The salmon industry in Iceland has been driven by Norwegian investments and expertise, noted Bjarnason, who estimated 2020’s production was expected to be around 30,000t. 

Current licenses allow for an output of around 75,000t; including the current applications which have been filed, production may surpass 120,000t.

“There are way too many companies today, and so there’s an obvious need for consolidation,” said Bjarnason. “I think when it comes to investors, I wouldn’t be surprised to see more Icelandic capital participating in the industry, both institutional money from pension funds, and also from private companies.”

“How fast it happens I don’t know, but, if you count the land-based companies, we’re probably talking about 10 or 12 companies. I wouldn’t be surprised to see that go down to four or five, and this will happen in the next two or three years,” he proposed.

The latest move within Iceland’s salmon sector saw Fiskeldi Austfjarda (which trades as Ice Fish Farm) carry out a private placement, raising NOK 301.5 million ($30.4m) and listing a Norwegian holding company on the Oslo Stock Exchange’s Merkur Market.

Among the Norwegian shareholders which are now involved in the holding company is NTS, which owns shares through its wholly-owned subsidiary Midt-Norsk Havbruk.

Then, earlier this year, Norwegian wellboat and transport giant NTS became the largest single shareholder in NRS following its completed merger with Froy Group. NRS also owns Icelandic stock, with 50% of Arctic Fish which holds licenses worth 11,000t.

While it might make sense to consolidate these salmon farming assets, one hiccup for NTS is that Arctic Fish operates in the Westfjords, while Ice Fish Farm lies on the east of the country. 

The other farmer on the west coast is the largest, Arnarlax, while the second firm on the east coast is Laxar Fiskeldi. Interestingly, Norway’s Masoval Fiskeoppdrett holds over 50% in Laxar, while it, in turn, is owned by Masoval Eiendom; NRS’s second-largest shareholder.

Simply put, NTS/NRS now have strong links to three of Iceland’s four main farmers. The fourth, Arnarlax, is majority-owned by SalMar. They have all been forced to cooperate since their inception, more or less, as the country sought to follow the Faroese model of few companies, managing their fjords closely together.

Also worth noting is that Arctic Fish has one asset the other firms do not: land-based smolt facilities.

#### SOURCE MATERIAL
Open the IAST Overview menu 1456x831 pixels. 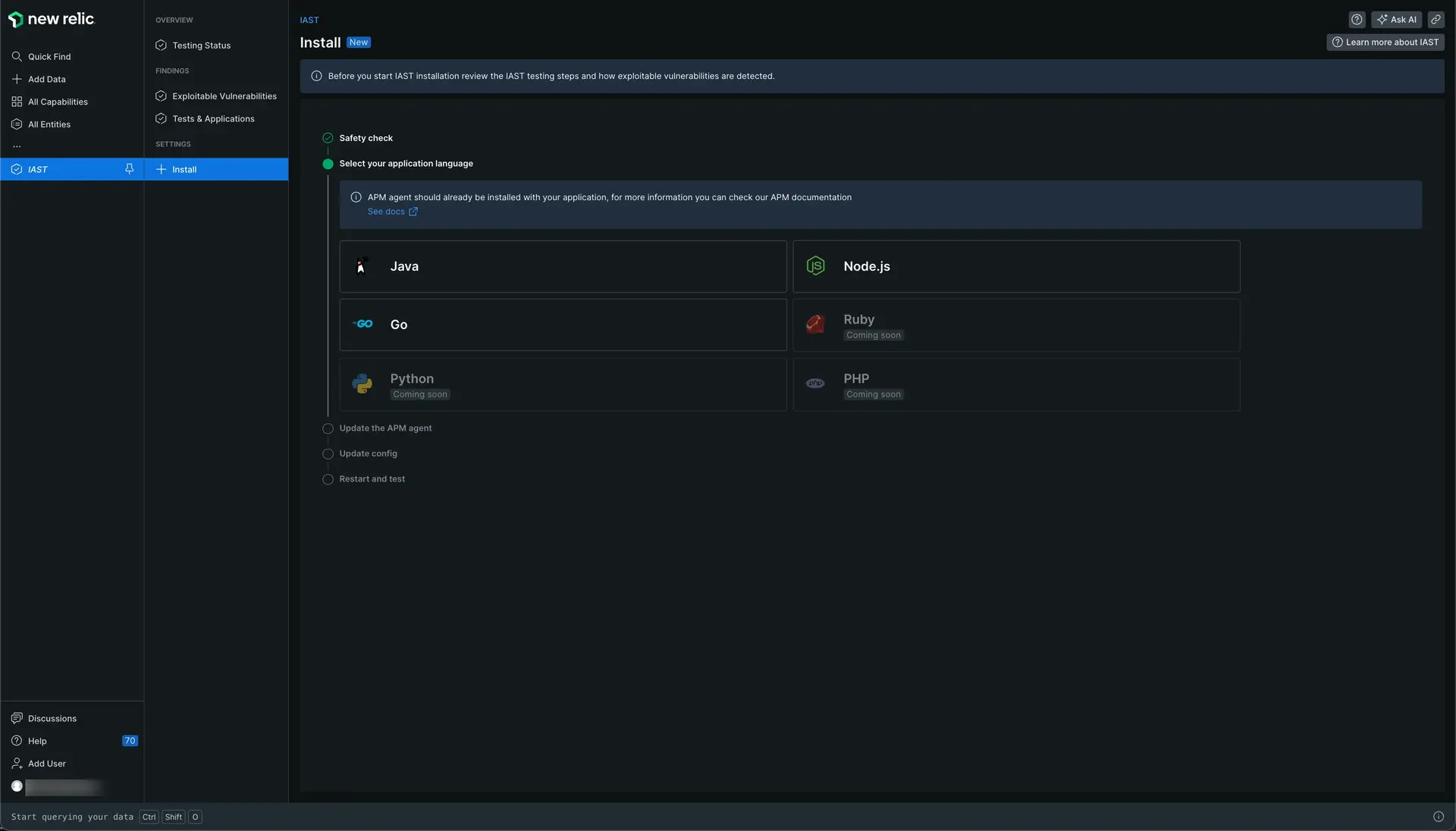pyautogui.click(x=174, y=20)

#### LIST OF TASKS
- A) Write out the Iceland salmon passage word for word, beginning at the words "Among the Norwegian" and stopping after "subsidiary Midt-Norsk Havbruk.".
- B) According to the Iceland salmon passage, which company holds the majority of Arnarlax?
The listing is separate material and has no connection to the Iceland salmon passage.

#### SOLUTIONS BELOW
- A)
Among the Norwegian shareholders which are now involved in the holding company is NTS, which owns shares through its wholly-owned subsidiary Midt-Norsk Havbruk.

- B) SalMar